Death rates from breast cancer can be slashed further by extending drug therapy for longer, shows a new study.
Researchers have found that women who took the drug tamoxifen for ten years rather than the usual five halved their risk of dying from the disease, the Independent reported.
Discovered in the 1960s, Tamoxifen has transformed the treatment of breast cancer and resulted in nearly 50 per cent fall in death rates in the last 30 years.
But until recently it had been thought that five years of treatment with the drug was enough and longer treatment might carry extra risks.

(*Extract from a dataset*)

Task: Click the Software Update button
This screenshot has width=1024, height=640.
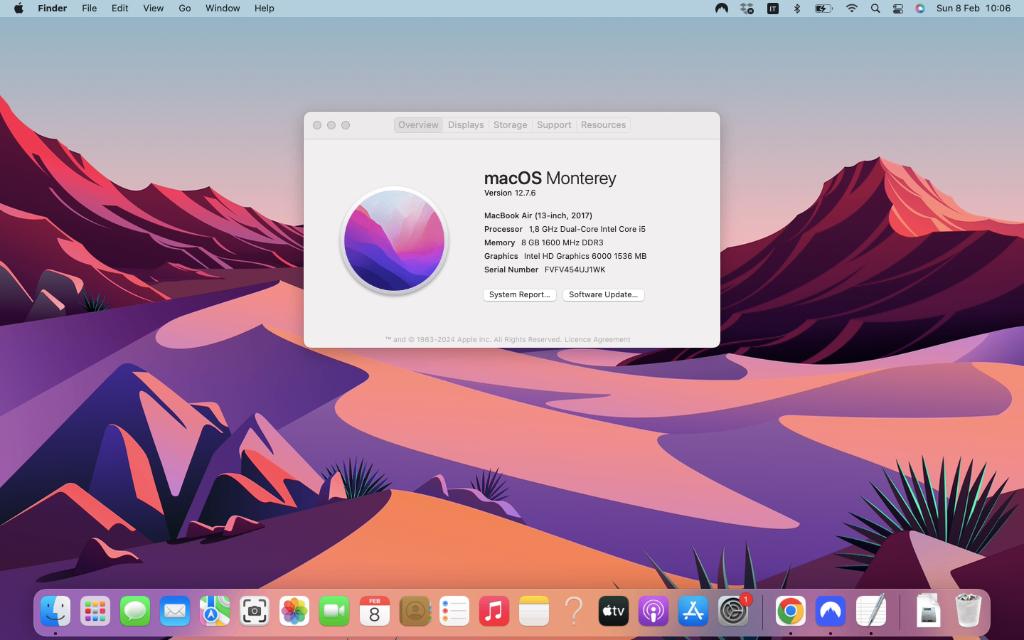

Now a study of 7,000 women led by the University of Birmingham has confirmed that those who took tamoxifen for a decade had 23 per cent fewer recurrences of their cancer and a 25 per cent lower risk of dying than those who stopped treatment after five years.
The aTTom (adjuvant Tamoxifen - To offer more?) study follows publication of the Atlas trial six months ago by the University of Oxford involving over 12,000 women that reached similar conclusions.
Taken together the results from the two studies, and accumulating evidence worldwide, are likely to change medical practice.
Dr Daniel Rea, clinical lead researcher from the University of Birmingham, said that doctors are now likely to recommend continuing tamoxifen for an extra five years and this will result in many fewer breast cancer recurrences and breast cancer deaths worldwide.
As Tamoxifen is cheap and widely available, he said, this could have an immediate impact.
Professor Richard Gray from the University of Oxford presented the results at the American Society for Clinical Oncology meeting in Chicago.